Start of Block

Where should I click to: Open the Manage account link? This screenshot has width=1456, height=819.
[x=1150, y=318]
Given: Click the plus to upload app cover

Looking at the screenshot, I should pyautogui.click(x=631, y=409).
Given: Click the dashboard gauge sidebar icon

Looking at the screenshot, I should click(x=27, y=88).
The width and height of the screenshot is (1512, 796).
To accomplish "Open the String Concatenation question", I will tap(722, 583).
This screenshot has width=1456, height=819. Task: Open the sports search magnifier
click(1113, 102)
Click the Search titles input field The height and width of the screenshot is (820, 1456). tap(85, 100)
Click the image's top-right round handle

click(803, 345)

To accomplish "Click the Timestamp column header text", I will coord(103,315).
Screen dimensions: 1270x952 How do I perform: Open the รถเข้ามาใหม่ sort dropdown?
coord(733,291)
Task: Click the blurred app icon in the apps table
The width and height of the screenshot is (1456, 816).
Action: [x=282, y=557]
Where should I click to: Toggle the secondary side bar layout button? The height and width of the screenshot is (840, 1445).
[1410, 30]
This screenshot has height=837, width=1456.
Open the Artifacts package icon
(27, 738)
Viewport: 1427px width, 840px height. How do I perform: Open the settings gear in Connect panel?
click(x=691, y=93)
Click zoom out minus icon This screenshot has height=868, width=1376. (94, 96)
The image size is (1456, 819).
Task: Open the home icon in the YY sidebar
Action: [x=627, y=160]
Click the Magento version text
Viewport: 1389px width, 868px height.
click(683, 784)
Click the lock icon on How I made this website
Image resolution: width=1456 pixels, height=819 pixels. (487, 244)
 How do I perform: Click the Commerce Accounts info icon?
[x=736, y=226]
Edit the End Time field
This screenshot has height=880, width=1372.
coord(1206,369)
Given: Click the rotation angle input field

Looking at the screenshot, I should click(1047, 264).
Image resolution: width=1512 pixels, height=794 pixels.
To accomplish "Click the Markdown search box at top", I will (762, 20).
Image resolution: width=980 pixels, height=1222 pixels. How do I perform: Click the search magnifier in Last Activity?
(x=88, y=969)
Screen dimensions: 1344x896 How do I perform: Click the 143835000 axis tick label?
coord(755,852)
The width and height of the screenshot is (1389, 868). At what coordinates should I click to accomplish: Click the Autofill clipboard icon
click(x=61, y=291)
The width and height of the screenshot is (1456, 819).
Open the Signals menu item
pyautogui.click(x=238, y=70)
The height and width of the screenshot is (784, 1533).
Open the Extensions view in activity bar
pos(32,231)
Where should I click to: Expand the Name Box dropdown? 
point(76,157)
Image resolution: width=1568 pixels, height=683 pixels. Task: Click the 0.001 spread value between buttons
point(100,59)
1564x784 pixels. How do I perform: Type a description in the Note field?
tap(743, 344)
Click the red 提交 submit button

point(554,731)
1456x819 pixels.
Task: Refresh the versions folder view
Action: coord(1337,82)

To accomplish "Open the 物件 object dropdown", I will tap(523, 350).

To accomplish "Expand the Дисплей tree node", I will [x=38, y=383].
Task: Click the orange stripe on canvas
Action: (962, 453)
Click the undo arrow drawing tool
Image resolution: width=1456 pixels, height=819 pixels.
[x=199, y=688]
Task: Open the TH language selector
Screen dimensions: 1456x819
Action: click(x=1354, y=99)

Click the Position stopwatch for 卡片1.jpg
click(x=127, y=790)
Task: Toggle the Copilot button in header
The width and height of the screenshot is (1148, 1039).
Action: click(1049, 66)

End of Block

> How to complete this task: Going through the entries above, show each line that contains "header".

> Expected answer:
To accomplish "Click the Timestamp column header text", I will coord(103,315).
Task: Toggle the Copilot button in header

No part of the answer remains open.